AZERT


Ainda sou do tempo em que o chefe num jornal era um tipo respeitado e até venerado. Como numa tribo de Sioux ou Apaches. Era o chefe e ponto. O resto da maralha batia a bola baixo e trabalhava. Admito que os tempos mudaram mas continuo sem trocar o carismo e o mito do chefe pelos novos modelos de liderança, disponíveis numa prateleira de uma FNAC perto de si. Estou convencido que esta espécie de gurus ganha bem a vida enganando a clientela de forma um tanto ou quanto descarada, ao estilo dos vendedores de chaves da sorte para o euromilhões. Vem isto a propósito exactamente de alguns momentos de saudável anarquia que tive oportunidade de viver na minha carreira, como aconteceu na Gazeta dos Desportos, quer na rua de S. João, quer na rua Poço dos Negros, no Porto e em Lisboa, respectivamente.

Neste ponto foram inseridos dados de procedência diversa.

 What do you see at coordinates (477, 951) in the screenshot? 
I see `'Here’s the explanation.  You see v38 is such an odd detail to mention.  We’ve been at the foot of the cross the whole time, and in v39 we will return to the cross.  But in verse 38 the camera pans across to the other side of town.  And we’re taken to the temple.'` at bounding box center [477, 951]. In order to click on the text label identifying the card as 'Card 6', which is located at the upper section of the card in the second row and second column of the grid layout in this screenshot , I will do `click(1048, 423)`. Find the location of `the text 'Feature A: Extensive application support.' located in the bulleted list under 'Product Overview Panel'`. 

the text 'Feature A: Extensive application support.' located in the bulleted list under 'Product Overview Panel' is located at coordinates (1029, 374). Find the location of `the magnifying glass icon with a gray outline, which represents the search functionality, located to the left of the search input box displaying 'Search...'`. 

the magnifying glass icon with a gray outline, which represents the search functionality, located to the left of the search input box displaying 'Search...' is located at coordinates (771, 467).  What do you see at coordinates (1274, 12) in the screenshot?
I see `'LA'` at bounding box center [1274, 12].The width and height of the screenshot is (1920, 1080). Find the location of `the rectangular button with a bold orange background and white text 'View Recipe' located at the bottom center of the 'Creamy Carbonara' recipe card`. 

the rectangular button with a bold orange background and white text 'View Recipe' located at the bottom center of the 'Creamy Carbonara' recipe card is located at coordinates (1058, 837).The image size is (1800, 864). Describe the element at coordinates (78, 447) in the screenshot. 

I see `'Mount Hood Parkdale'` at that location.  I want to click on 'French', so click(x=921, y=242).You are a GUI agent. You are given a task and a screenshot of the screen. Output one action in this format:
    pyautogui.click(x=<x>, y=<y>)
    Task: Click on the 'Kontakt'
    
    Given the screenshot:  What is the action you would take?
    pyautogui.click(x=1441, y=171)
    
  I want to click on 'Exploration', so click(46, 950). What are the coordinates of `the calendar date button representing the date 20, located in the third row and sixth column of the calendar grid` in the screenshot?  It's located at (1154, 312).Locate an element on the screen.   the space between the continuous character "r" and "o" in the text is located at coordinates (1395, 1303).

O culpado deste rivalismo é o Paulo Silva, que hoje motivou a conversa de treta no msn, e o Paulo é um tipo que tenho sempre em conta, sobretudo depois daquela cena do mapa de folgas (mas aí era eu que me estava a armar em...chefão, coisa que, de facto, não me está nos genes). Na rua de S. João, recordo 3 episódios: o mistério do cu gravado no pó da banheira; a energia cinética do elefante de porcelana do Augusto Martins; e o pau do telecomando que o Paulo Montes elegeu como símbolo do seu poder. Há outros mas destaco estes. Em Lisboa, na Poço do Negros, não esqueço os jogos de ping-pong depois do fecho da edição, com blocos a improvisar raquetas e livros a fazer de rede; os encharcados ao Óscar quando era voltava do escritório que era a tasca do andar de baixo; e a famosa caça à ratazana, para não falar no sofá onde o Bonzinho dormia ou para o cagalhão que um dia o Mário Pereira depositou na gaveta de uma secretária de uma dama pela qual o Luís Graça se apaixonou. Como dá para imaginar, foi um tempo glorioso, exactamente porque não havia...chefe, ou se havia ninguém notava. Tá bem, tínhamos lá o Virgílio Neves com as suas histórias americanas, o Tó Pasteleiro com a basófio do costume e o velho Viriato a fazer de conta que não achava piada à energia da canalhada. O comandante Barquinho, esse, também fazia de conta que não percebia que havia um motim permanente na Bounty. A verdade é que o jornal respeitava os fechos e vendia sem precisar de recorrer a técnicas de liderança, campanhas de marketing ou lições de moral (das 3 a pior). Bons tempos. Bons velhos tempos do jornalismo em azert.